In ricordo di Marco Simoncelli, il gigante buono
Il 23 ottobre del 2011 se ne andava Marco Simoncelli: allegro, scanzonato, di sé diceva "Voglio essere ricordato come uno che regala emozioni".
Il 23 ottobre del 2011 se ne andava Marco Simoncelli: allegro, scanzonato, di sé diceva "Voglio essere ricordato come uno che regala emozioni".
Alcuni entrano nel cuore delle persone perché un tragico destino li ha strappati alla vita anzitempo; diventano miti, ricordi indelebili, volti che si trasformano in icone per la loro generazione per quelle a seguire.
Il mondo dello spettacolo, così pure come quello dello sport, è costellato di nomi che sono usciti di scena troppo presto; molti di loro, oggi rimangono nell’immaginario collettivo come esempi vividi di talenti effimeri e di anime tormentate, eroi malinconici che spesso non sono riusciti a vincere contro i propri demoni, altre volte che si sono arresi a una sorte maligna.
Marco Simoncelli, però, nel cuore della gente ci era entrato già da ragazzo, sfrecciando sulla sua moto, ondeggiando la sua cascata di ricci biondi e sfoderando il suo sorriso da guascone, da bambino ingenuo intrappolato nel corpo da gigante buono di un giovane uomo.
Aveva tanti sogni, Sic, e qualcuno lo aveva già realizzato: correre sulle moto, ad esempio, in sella alla sua Honda numero 58 con cui si era avventurato nella MotoGp dopo la gavetta in 125 e in 250. E poi, ancora, gareggiare accanto al mito del motociclismo moderno, Valentino Rossi, rivale in pista, grande amico nella vita di tutti i giorni.
Proprio “il dottore”, che peraltro investì accidentalmente Marco nell’incidente che gli costò la vita, dalla sua morte non ha mai smesso di dedicargli pensieri, parole, gesti, post social.

──────────────────────────────

• **COMPITI RICHIESTI**:
**A)** Puoi riassumere in due frasi il testo su Marco Simoncelli?
**B)** Puoi ripetere parola per parola il brano del testo su Marco Simoncelli che va da "Alcuni entrano nel" fino a "una sorte maligna."?

[Dati per individuare gli elementi descritti]
──────────────────────────────

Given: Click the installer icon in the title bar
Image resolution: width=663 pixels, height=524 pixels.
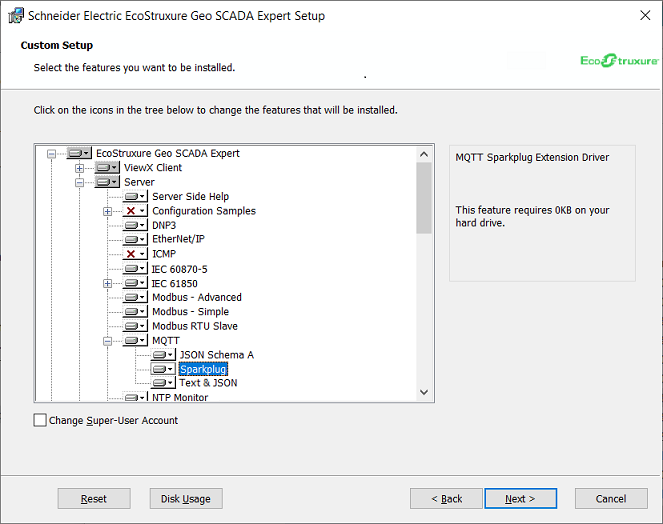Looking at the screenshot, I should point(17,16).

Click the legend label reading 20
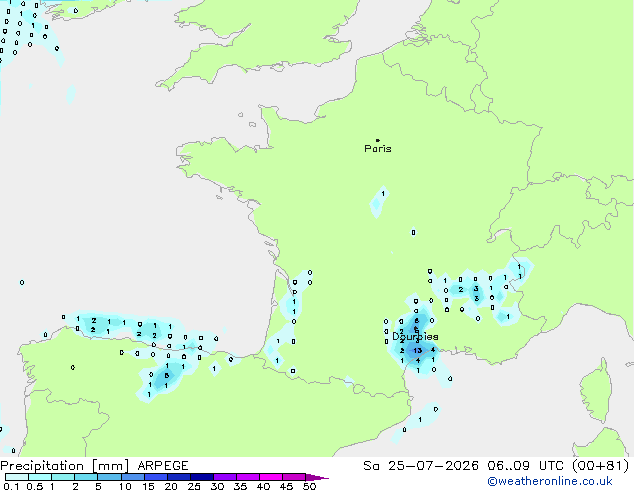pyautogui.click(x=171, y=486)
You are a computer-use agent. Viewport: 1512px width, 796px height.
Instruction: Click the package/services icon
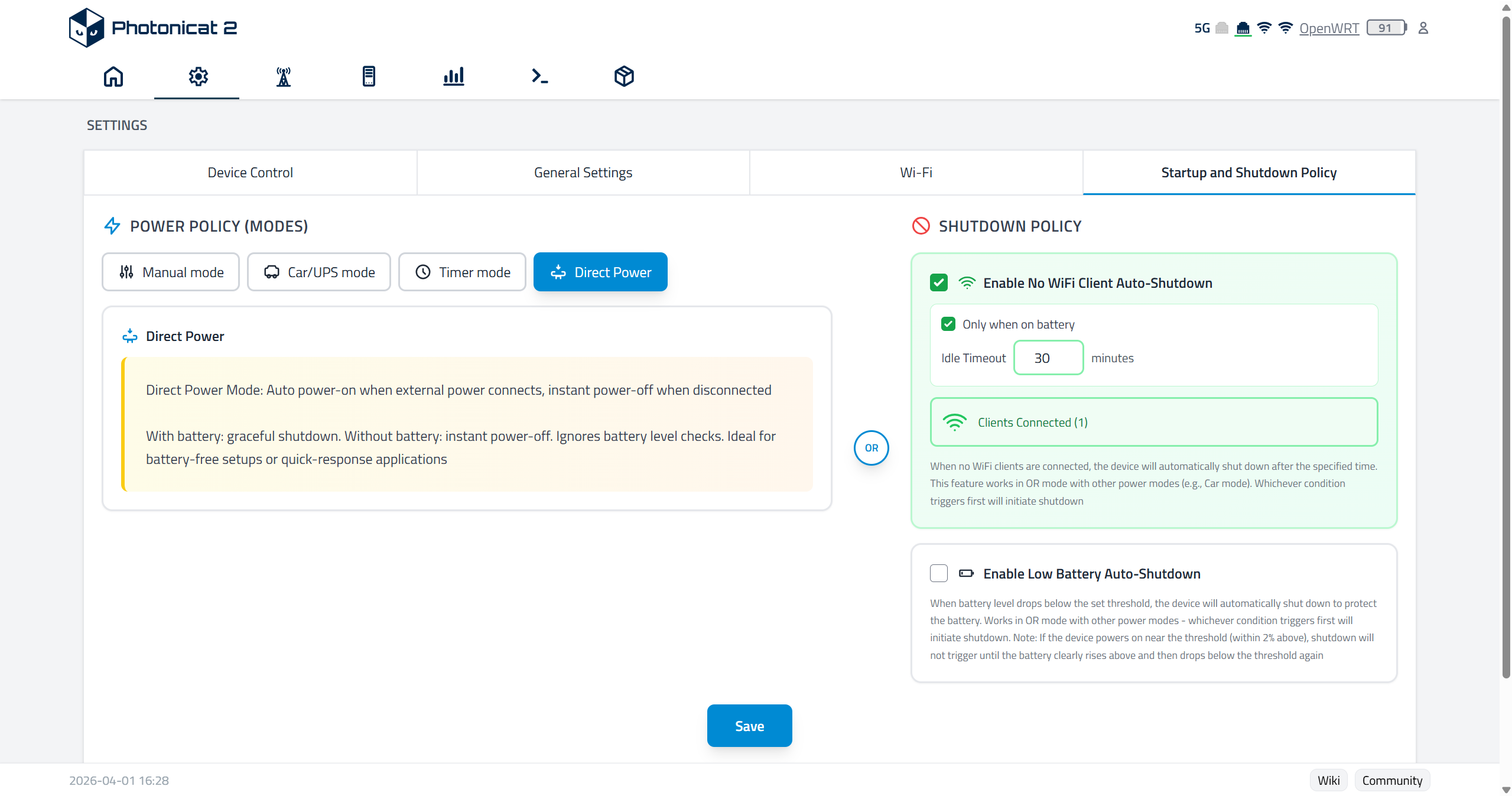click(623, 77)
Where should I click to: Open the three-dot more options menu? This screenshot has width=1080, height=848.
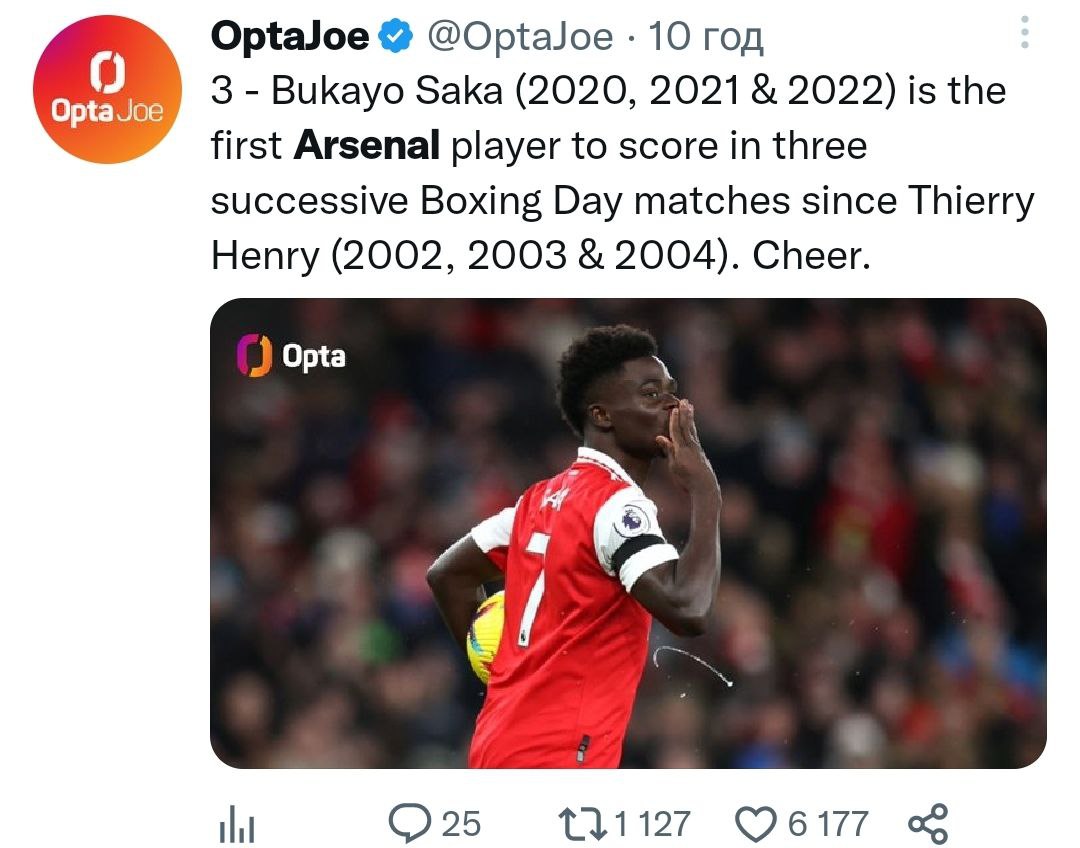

──────────────────────────────

• **RISPOSTE ATTESE**:
**A)** Il 23 ottobre 2011 moriva Marco Simoncelli, allegro e scanzonato, che era entrato nel cuore della gente già da ragazzo con la sua moto, i ricci biondi e il sorriso da guascone. Approdato in MotoGp in sella alla Honda numero 58 dopo la gavetta in 125 e in 250, aveva gareggiato accanto a Valentino Rossi, rivale in pista e grande amico, che lo investì accidentalmente nell'incidente fatale e da allora non ha mai smesso di dedicargli pensieri, parole e gesti.

**B)**
Alcuni entrano nel cuore delle persone perché un tragico destino li ha strappati alla vita anzitempo; diventano miti, ricordi indelebili, volti che si trasformano in icone per la loro generazione per quelle a seguire.
Il mondo dello spettacolo, così pure come quello dello sport, è costellato di nomi che sono usciti di scena troppo presto; molti di loro, oggi rimangono nell’immaginario collettivo come esempi vividi di talenti effimeri e di anime tormentate, eroi malinconici che spesso non sono riusciti a vincere contro i propri demoni, altre volte che si sono arresi a una sorte maligna.